Why not post them here?
I heard that the “Hunger Games” was created as an anti-Bush analogy, but I’m not exactly sure how. Supposedly someone thought that if the “Bush Doctrine” continued, we would be staging war games for entertainment.
:: the evil President Snow ::
All sorts of agenda and ideological bells and whistles went of on this one.
Tell me, is this “evil president” (note that Cletus did not capitalize the ‘p’ but the author did!) considerably ...ahem ...
“white as SNOW”?
She did start writing the books when Bush was still President.
I thought it felt conservative in message. All the good guys were hard working anti government people living in the rural areas. The bad guys were shallow government supporting metro- sexuals living in the capital.

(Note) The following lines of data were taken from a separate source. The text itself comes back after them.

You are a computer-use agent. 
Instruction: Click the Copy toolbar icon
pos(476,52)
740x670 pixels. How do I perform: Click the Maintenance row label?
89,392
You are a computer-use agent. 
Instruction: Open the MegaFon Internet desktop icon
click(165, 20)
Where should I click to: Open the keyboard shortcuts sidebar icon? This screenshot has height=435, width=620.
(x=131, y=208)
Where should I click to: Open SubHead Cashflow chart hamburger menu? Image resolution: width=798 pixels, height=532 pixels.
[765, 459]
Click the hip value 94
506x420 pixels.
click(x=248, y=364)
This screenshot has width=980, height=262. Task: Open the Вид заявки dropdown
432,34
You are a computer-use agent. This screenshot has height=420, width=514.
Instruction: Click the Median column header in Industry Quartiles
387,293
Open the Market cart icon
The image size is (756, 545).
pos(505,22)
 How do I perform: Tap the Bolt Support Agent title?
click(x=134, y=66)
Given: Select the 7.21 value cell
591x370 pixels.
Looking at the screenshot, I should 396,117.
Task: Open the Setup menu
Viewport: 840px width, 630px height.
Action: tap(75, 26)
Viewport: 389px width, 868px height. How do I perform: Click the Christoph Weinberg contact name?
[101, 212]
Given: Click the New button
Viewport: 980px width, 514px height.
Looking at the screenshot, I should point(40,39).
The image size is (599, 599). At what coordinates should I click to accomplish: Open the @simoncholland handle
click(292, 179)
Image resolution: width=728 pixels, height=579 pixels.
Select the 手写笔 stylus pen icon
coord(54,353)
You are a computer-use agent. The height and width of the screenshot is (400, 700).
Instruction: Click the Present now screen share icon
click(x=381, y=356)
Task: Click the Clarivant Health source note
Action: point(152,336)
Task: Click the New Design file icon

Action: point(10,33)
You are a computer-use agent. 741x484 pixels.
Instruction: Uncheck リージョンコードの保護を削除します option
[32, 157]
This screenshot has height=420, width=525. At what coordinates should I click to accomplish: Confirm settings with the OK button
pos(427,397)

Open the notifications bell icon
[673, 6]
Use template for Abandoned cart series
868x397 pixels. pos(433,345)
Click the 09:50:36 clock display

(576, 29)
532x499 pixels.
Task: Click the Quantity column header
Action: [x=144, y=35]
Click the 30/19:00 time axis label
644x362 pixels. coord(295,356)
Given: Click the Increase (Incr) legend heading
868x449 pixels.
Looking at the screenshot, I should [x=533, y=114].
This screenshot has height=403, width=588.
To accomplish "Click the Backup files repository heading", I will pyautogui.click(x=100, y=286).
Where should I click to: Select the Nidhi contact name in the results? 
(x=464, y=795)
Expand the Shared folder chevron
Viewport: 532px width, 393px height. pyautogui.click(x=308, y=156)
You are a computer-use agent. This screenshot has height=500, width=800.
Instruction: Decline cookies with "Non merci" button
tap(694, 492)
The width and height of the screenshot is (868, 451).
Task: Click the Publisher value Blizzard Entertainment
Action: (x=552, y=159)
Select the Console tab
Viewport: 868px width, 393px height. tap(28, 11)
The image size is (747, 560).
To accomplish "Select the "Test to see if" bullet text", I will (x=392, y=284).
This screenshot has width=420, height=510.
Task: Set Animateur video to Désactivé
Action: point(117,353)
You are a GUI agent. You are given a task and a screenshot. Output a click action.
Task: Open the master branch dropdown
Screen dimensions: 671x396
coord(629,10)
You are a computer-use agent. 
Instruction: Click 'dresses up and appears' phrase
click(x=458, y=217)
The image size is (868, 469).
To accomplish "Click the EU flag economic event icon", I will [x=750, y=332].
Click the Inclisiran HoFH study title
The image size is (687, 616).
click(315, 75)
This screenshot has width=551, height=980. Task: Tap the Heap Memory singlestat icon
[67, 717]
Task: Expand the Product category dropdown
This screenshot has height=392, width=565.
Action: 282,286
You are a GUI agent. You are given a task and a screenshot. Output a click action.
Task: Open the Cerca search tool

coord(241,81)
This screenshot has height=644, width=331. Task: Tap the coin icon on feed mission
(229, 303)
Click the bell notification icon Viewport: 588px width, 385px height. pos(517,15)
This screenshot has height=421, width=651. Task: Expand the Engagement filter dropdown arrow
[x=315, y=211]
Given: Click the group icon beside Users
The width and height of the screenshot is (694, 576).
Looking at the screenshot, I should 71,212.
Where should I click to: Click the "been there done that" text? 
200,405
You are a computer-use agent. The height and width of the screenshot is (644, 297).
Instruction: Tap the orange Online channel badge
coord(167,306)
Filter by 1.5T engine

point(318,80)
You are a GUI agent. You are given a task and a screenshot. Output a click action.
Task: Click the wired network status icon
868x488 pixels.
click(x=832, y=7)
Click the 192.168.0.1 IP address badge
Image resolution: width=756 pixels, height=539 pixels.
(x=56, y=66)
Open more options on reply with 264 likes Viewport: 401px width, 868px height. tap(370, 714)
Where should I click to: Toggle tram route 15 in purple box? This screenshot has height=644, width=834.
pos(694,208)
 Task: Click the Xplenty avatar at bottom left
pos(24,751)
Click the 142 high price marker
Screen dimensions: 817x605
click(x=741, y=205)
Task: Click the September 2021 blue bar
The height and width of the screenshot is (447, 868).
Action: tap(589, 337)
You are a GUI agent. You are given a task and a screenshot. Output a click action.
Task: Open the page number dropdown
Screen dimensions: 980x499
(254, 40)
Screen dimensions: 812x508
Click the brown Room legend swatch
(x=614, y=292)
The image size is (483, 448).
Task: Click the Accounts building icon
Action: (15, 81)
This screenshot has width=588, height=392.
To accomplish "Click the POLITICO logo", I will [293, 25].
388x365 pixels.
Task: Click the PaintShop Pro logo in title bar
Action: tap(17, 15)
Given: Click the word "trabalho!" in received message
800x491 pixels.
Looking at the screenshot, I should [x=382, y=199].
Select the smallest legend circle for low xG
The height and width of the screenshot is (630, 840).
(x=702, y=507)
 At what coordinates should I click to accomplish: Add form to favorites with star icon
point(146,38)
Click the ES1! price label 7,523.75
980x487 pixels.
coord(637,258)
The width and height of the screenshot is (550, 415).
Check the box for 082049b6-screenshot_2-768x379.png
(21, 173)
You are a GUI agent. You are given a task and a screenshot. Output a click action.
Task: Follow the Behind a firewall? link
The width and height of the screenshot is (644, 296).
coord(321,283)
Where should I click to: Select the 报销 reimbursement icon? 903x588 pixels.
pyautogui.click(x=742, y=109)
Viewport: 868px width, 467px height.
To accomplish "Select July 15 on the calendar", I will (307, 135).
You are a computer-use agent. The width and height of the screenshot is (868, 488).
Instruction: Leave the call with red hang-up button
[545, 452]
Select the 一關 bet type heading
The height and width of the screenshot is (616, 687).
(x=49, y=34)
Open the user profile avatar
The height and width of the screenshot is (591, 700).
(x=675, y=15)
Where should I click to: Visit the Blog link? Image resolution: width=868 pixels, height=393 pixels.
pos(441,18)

An article that may have info for you, re: Hunger Games as Bush analogue: http://cnsnews.com/blog/lauren-thompson/propaganda-packed-hunger-games-dvd-written-frustration-bush-era
The first book’s movie is currently on Netflicks if anyone wants to see the first movie before going to see the 2nd one.
>Mercat wrote:
I resisted reading these books until I realized that my 13 year old granddaughter was reading them. I read all three in three days.<
Regardless of your feelings about the book, kudos to you for checking up on what your granddaughter is into. I like that kind of grand parenting!
Bkmk
I’ve read that too.
Truthfully, the closest analog would be with Tianamen Square and China.
But it is far easier for anyone to make a connection to the Obama administration - with lots of government jobs and low unemployment in Washington DC, with Obamacare subsidies to Congress and staff, with Congress allowed to engage in insider trading legally.
The connection to Bush was largely imaginary.
Cletus, I did not pick up any particular symbolism in the name of President Snow other than he was evil. I read the books before I saw the movies and I really did not pick up on any racial aspects of the games at all. I believe some of the characters were given greater racial diversity for the movie that was not apparent or specified in the book. This would be an obvious move to give the move a greater audience appeal. For example; Rue and Cinna were “white” in my mind’s eye when I read the book but were clearly black in the movie. - It is possible that I missed the racial identity cues in the text when I read it. — But the race of the characters makes no difference. They were good, honorable people who shared values with and helped the heroine. I did not see any racial overtones (in either direction) in the book or in the movie.
Sometimes I miss the subtleties in the mist when I am getting sprayed in the face by a fire hose....
Humble, I have never been able to get pictures and url links to paste into my posts. For some reason, I am only able to post in simple text formats. It is probably a head space and timing error on my part....
The thought of a movie about children killing other children just doesn’t appeal to me.
What is the acceptable minimum age for a child to read the books and see the movies?
I think the author intended that, but I see it as a good reflection of the Obama administration. eggs on her face as an unwitting prophet.